PROBLEM:
Go through the lines below. Copy those with "computer".

*** Opening MATERIAL SHOWN ***

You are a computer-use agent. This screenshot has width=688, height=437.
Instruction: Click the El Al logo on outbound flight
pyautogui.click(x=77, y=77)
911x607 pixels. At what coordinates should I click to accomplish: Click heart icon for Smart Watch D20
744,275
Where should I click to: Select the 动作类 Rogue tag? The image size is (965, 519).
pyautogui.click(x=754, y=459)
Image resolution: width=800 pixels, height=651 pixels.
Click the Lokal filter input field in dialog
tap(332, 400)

*** Closing MATERIAL SHOWN ***
*** Opening MATERIAL SHOWN ***

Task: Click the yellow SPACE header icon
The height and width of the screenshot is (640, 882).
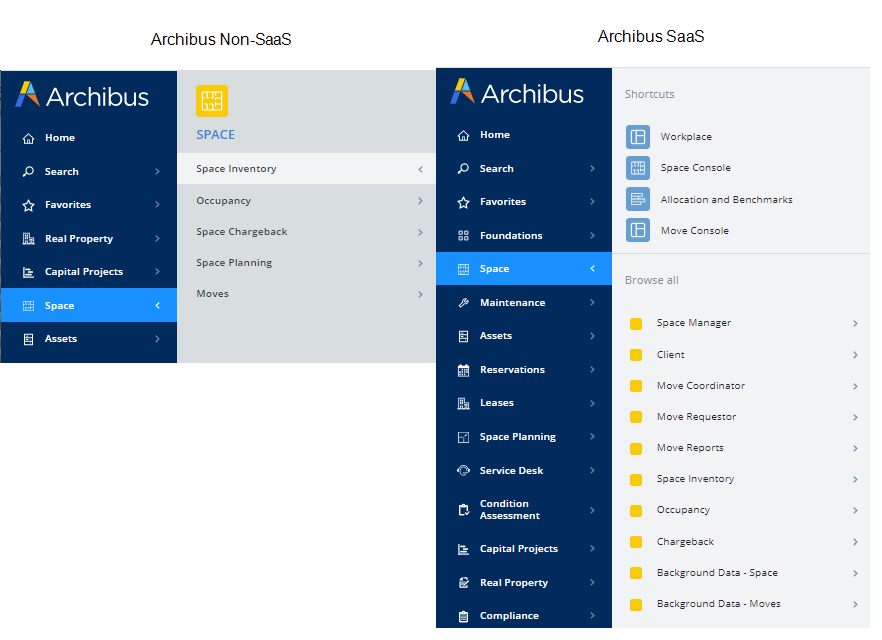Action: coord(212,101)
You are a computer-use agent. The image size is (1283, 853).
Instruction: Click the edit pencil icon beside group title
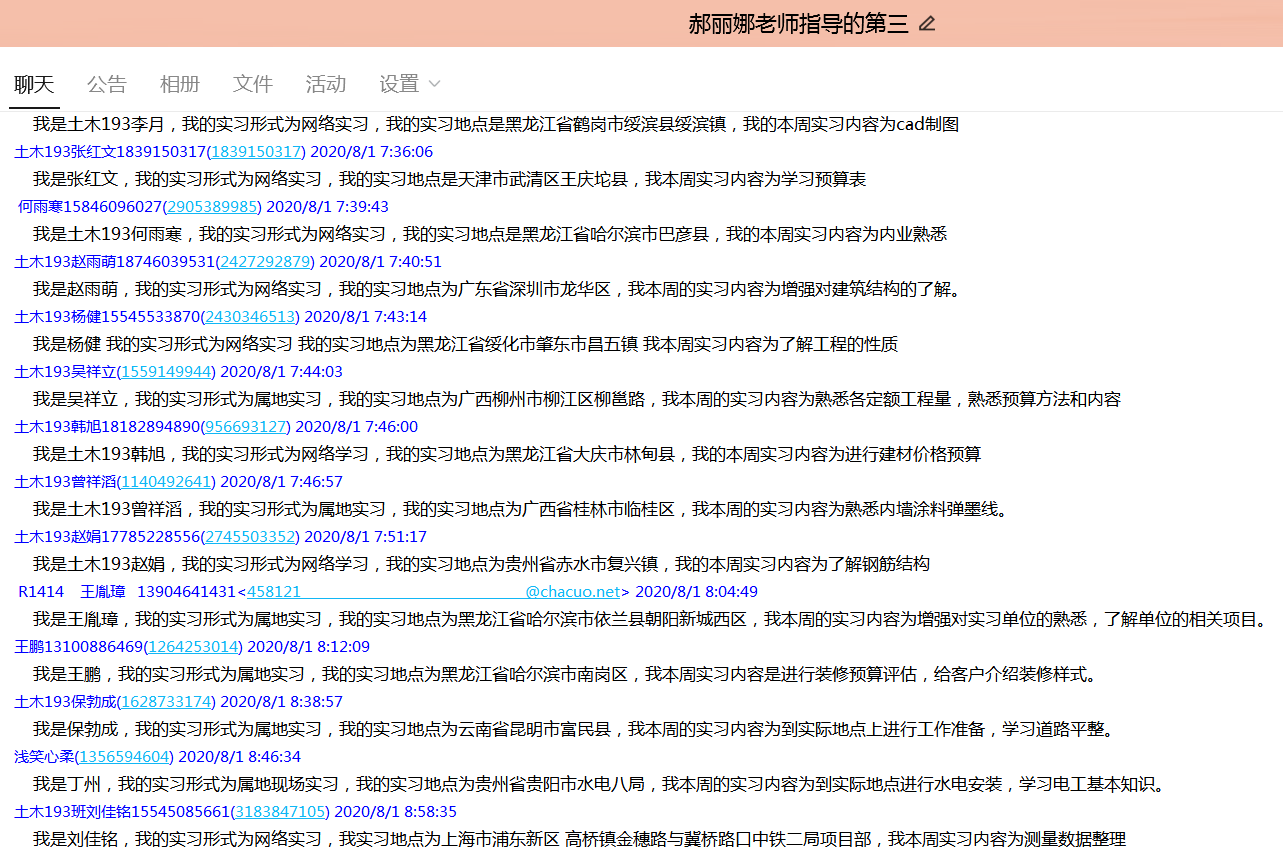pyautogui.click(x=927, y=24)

*** Closing MATERIAL SHOWN ***
*** Opening MATERIAL SHOWN ***

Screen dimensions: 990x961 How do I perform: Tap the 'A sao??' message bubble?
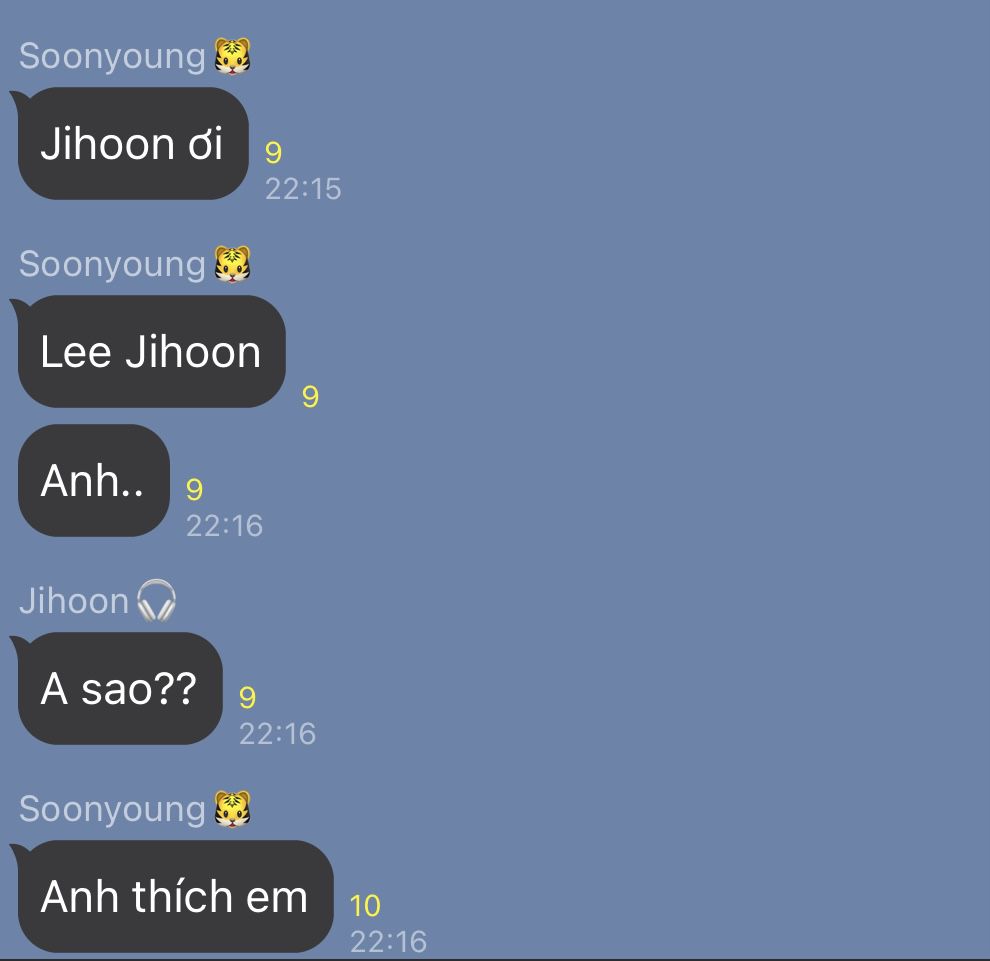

*** Closing MATERIAL SHOWN ***

YOUR SOLUTION:
You are a computer-use agent. This screenshot has width=688, height=437.
You are a computer-use agent. The image size is (1283, 853).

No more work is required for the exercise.